Nothing saddens me more than to hear Christian leaders not only concede to this kind of industrial-revolution-inspired life but actually laud it. Doing so renders terms such as underemployed meaningless. I believe depression is rampant for the very reason that people are not finding any purpose to their lives. They labor, they consume, and then they die, having contributed little to the world.

How is it that the Church here concedes to that kind of drudge life and often holds it in high regard? Why are Christian thinkers and leaders not FIGHTING against the thinking, the systems, that create purposelessness?

Strangely, instead of working to change the way the system works, all we can do is point out that it’s broken. Then we teach some anemic coping mechanisms that we hope will work, at least until the next Sunday, when we will offer different, “better” ones. But we deceive ourselves, because men and women cannot keep adding tricks to deal with a purposelessness that shouldn’t exist in the first place.
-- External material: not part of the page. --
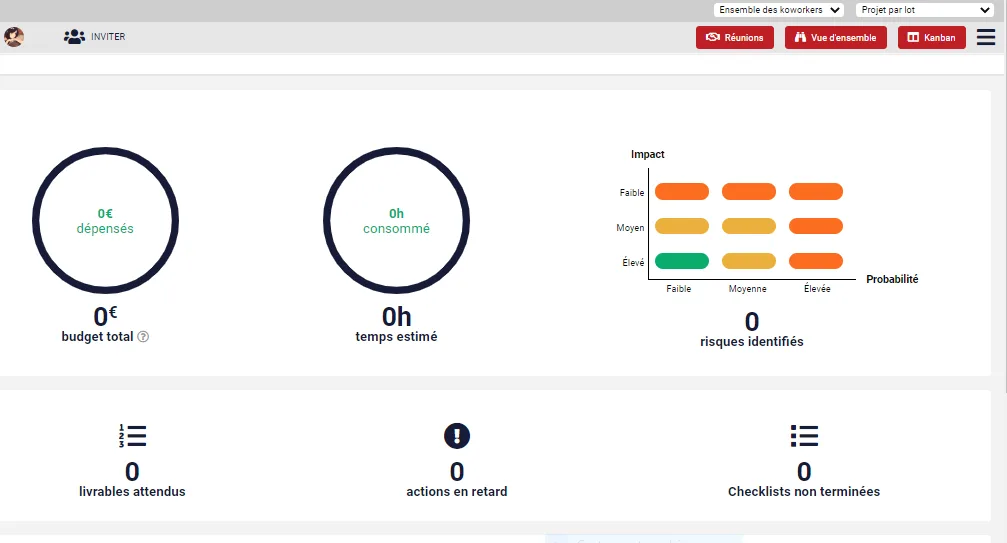Click the 0€ dépensés budget circle

point(105,220)
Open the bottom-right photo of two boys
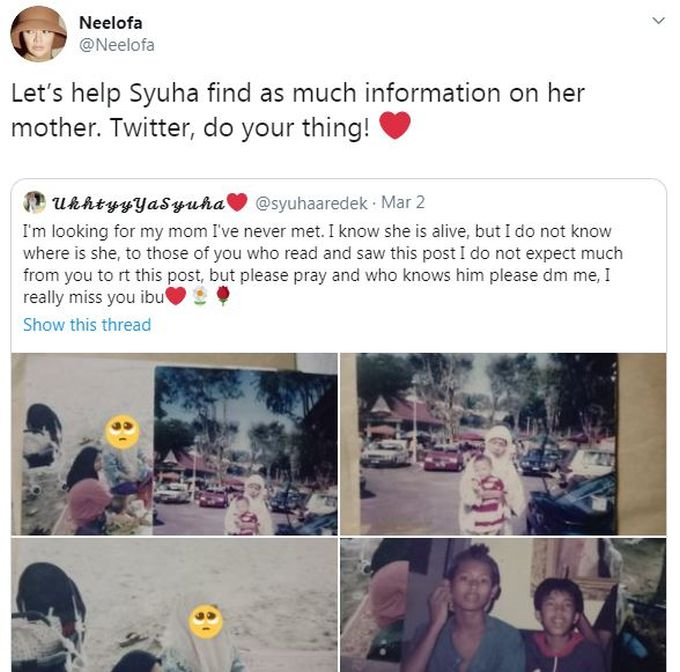 (x=502, y=605)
Does a person doused in gasoline and set ablaze want to receive either spiritual or secular suggestions on how to cope with being on fire? No, they need the flames extinguished, folllowed by emergency medical care. Yet most people are being burned by expectations and sociocultural conceptions of what their purpose should be. Who is calling out and saying that this experiment has failed? Shouldn’t that be the Church? Shouldn’t we be actively extinguishing false ways of living that create purposelessness and tending to the needs of those burned by the system?

The Church today in the West seems incapable of taking on systems of any kind. We simply are not up for that battle. But we should be. Instead, we tend to settle and make peace. Perhaps we, as a whole, have forgotten our purpose.

Can we at least start small? Just as each person in a church has God-given spiritual gifts that church leaders should be partnering to identify, I believe that each of us has not only a general purpose in life but a specific one. We used to name that a “calling.” If a person’s spiritual gifts are given by God to encourage and strengthn the Body, is not that person’s calling in line with those gifts? And is not the Holy Spirit able to help others to help us discover what God would have for us post-conversion?

I believe life in 2015 needs an infusion of purpose. If God has a wonderful plan for our lives, are we really living that way? Or are we lost at sea, hoping to crash on the shore of some future island oasis that seems so very far away?